Playing as a police officer, your multiplayer match starts with shrieking alarms. Jump in a squad car, tear down the city streets towards the bank, stop the bad guys, and do it now, now,
now. The sense of urgency in “Hardline” is palpable, and even without squad members yelling in your ear, you can feel the weight of each battle. At its root, the multiplayer “Hardline” feels very familiar to other “Battlefield” games: open maps, a variety of vehicles, tons of guns, and all. But the cops-and-robbers dynamic changes the flavor of it all; there’s something different about a war scenario versus a heist, even if ultimately your goals (shoot everyone, deliver package) are the same.

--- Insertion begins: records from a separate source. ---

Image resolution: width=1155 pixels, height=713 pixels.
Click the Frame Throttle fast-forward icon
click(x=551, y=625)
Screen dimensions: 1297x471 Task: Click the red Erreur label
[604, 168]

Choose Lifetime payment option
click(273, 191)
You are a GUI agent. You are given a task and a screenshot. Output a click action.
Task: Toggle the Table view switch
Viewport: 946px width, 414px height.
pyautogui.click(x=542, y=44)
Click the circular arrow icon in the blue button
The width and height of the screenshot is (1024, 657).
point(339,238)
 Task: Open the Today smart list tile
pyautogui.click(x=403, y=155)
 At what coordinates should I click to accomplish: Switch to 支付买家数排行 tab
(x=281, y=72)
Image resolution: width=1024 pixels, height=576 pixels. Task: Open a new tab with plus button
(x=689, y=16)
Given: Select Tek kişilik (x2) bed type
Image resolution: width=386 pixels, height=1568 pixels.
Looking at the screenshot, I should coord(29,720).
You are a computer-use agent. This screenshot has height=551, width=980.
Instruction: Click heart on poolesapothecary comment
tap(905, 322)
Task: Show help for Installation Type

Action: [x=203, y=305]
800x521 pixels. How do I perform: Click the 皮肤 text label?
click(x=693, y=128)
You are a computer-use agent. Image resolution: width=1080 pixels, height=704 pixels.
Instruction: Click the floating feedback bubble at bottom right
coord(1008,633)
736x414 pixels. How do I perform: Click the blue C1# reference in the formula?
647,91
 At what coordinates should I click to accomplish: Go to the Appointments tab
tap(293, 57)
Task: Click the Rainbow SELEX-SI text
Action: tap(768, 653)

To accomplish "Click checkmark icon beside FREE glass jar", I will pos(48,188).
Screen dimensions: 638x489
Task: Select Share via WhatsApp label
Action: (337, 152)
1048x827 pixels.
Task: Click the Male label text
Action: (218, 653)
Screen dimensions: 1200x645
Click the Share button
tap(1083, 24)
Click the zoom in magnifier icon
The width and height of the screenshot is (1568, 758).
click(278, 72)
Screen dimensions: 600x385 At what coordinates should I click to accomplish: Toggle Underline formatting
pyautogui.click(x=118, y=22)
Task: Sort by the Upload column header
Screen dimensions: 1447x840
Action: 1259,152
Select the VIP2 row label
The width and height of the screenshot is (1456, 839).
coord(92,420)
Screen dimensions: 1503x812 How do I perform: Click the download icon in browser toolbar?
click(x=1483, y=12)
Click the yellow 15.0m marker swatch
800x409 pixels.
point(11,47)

The press-conference demo for “Hardline” showed an insane amount of stuff to do and ways to play, and that was all in our demo… sort of. To pull off the epic scenarios shown during Monday’s press conferences, players will have to work together and communicate well. A group of strangers didn’t have the finesse that a clan will likely be able to pull off, but in our demo we did get to witness the basic elements of all that awesomeness.

Locked in a firefight under an overpass, the police force had managed to stop the robber’s progress, but couldn’t push them back. A bullet to the back of the head stopped us from rescuing a wounded officer, but once we respawned back at the base we were able to grab a squad car for a vehicular attack. Another player got the police chopper and came in for an aerial assault – and we turned a corner in our squad car just in time to see the helicopter explode midair from a rocket assault, giving us mere seconds to floor it before the fiery wreckage landed atop us. Barely managing to escape the plummeting wreckage, we careened through our barricade… and straight into the rocket launcher-wielding bank robber. It almost felt like a scripted, cinematic moment, but it was a totally unique and improvised scenario for our match.

It’s the freedom to play however you want that opens “Battlefield” to these scenarios. Nobody
has to get into a chopper, or a cop car. Or hey, we could all get into cars and run over every robber that tries to leave the bank. The point is, it’s up to the players. That freedom-focused, teamwork-heavy, ultraviolent world of “Hardline” is an exciting step for EA, one different enough from previous “Battlefield” titles that it could almost be considered a separate game altogether. The freedom and customization could make for some epic battles, and we can’t wait to pull off an insane, city-decimating heist when the game releases Oct. 21.